Pay attention to their style. Flex your behavior and tone to match your customers. People people who are like them. And don’t forget to set the mood by smiling.

Determine why you are there.

“Tom from the office said that you were interested in replacing your system, is that correct?”

“What prompted you to call us today?”

“What are you hoping to accomplish by replacing your system?”

Listen to them closely. Use follow up questions to get the customer talking about their experience:

“Tell me more about that.”

“How long have you been dealing with this situation?”

‘How So?”

Or restate what they said in the form of a question.

Ask questions to keep your customers talking about their experience.

People generally like to talk about themselves and their experiences more than anything else and as you know, every sales call is all about your customers’ experience and wants… Not yours. The more you listen and acknowledge your
customer’s situation, the quicker you will inspire Trust and Confidence from them because they really don’t care how much you know until they know how much you care about them!

Getting your customers talking about their experience in the home will quickly draw your customer closer to you making it easier to establish “Common Ground” and develop good professional rapport.

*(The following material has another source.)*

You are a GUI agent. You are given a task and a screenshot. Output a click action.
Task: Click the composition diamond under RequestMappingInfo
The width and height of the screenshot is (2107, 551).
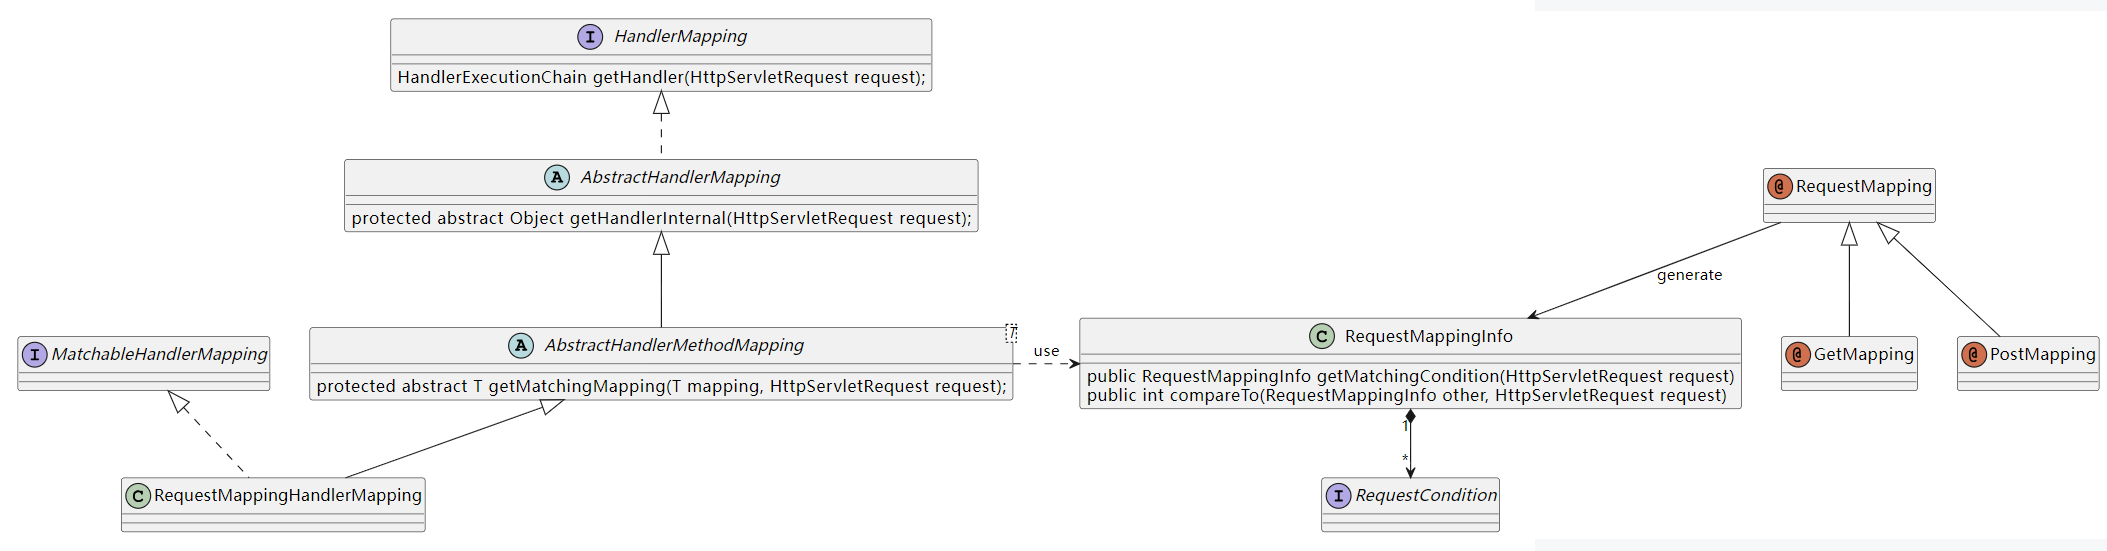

After you’ve established good professional rapport with your customer, take control of the process and go to the Customer Assessment step.

Transition to the Customer assessment

“ The good news is that Our Company has helped a lot of customers with situations just like yours. I’m confident that once I’ve had a chance to evaluate the condition of your system and the installation, we will be able to help you with these things.” Ok?